A lexical services data module serves as a wrapper of ClientAdapters. It can take a part of functionality that works with lexical data away from a UI Controller. This, on my opinion, will be a good thing because a UI controller is overloaded with functionality at the moment; splitting this up will make architecture more modular.

So, instead of calling getSelectedText() of the UI controller Vue components will call a method like that on the data module directly. The data module may also instantiate and interact with the word list controller (but that's a subject to debate, I think).

I think all Vue components will benefit from interacting with lexical services data module as it publishes results right into Vuex store. Other components may still interact with ClientAdapters directly, if they need to. So I would say that the lexical services data module is a way to expose requests provided by ClientAdapters conveniently into a Vue.js world.

What would you say about an approach like that?

irina060981 commented 5 years ago

I think that it sounds interesting.

I believe that you are talking mostly about

I think it is a good way to develop the project.

I could see here only the one problem - RAM usage.
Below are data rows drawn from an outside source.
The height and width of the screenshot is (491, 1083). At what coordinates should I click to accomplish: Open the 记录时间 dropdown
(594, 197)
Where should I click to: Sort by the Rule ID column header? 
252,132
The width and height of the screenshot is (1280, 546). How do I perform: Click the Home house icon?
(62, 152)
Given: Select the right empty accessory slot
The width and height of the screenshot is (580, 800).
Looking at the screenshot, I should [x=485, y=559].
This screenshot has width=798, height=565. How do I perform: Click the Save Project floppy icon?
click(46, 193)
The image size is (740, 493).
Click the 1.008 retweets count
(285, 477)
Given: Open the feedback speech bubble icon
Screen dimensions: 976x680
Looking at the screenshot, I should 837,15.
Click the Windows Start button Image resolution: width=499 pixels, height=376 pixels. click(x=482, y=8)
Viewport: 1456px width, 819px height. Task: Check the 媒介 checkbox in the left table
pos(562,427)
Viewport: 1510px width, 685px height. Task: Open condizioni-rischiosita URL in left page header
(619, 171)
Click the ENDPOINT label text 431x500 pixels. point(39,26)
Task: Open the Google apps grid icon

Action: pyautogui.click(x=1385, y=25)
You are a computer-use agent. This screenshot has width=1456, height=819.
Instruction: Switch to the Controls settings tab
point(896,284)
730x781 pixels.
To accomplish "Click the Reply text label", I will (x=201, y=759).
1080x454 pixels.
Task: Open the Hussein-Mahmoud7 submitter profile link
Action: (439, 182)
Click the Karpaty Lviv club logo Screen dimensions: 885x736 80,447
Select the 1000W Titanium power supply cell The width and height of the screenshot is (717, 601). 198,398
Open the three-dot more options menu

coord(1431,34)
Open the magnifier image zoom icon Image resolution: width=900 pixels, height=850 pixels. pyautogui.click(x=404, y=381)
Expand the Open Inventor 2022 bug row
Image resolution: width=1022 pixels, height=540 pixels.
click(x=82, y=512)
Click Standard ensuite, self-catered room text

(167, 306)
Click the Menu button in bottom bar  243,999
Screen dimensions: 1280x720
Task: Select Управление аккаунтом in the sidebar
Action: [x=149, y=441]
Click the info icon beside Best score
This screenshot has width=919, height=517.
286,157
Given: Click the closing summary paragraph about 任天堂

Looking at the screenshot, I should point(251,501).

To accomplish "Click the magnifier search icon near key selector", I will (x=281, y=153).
I was testing chinese with webextension today - 3 tabs from different sources with extension + localhost with embedlib http://www.cbeta.org/node/5562 https://ctext.org/han-shi-wai-zhuan/juan-ba https://en.wikibooks.org/wiki/Chinese_(Mandarin)/Lesson_7

altogether (for Google Chrome) it adds 600Mb RAM to existed and it becomes 1.1Gb then I looked up a chinese word - and it rased to 1.5Gb and in parallel I was rebuilding components - it took 2Gb RAM (that was mostly surprising for me)

finally how I was able to see it - it crashes my tracker with the message - there are too less system resources :)

balmas commented 5 years ago

thank you for the revised diagram, this helps alot.

A few thoughts:

1) I think it would be good if we can implement the async messaging service (the one that wraps the post/receive messages from the local service as promises) as an abstract service, rather than making it specific to the CEDICT service.

2) On the question of where the business logic for interacting with the client adapters for a lexical query should lie (@irina060981 's question: "lexicalQuery has also to check the order, some settings and ability to execute of ClientAdapters methods - do you suggest to move it to ClientAdapters too?") -- ultimately I think this probably belongs somehow in the language model and able to be controlled by application and user preferences. Different languages and resources impose different requirements here. For example, right now, for Persian, we prefer the results from the lexicon over the morphology service, so we skip the first query to the morphology service and loop back to it if we don't get results from the lexicon service. For Latin and Greek, we may want to add in another service which is able to parse proper names, etc.

3) Regarding RAM usage -- I do think we need to keep an eye on this. As I mentioned in my previous comment, it might be helpful to be able to switch between local and remote data services according to the capabilities and preferences of the client environment.

On the whole, I think this architecture is going in the right direction, just would like to keep an eye on these points as we move forward. Thanks!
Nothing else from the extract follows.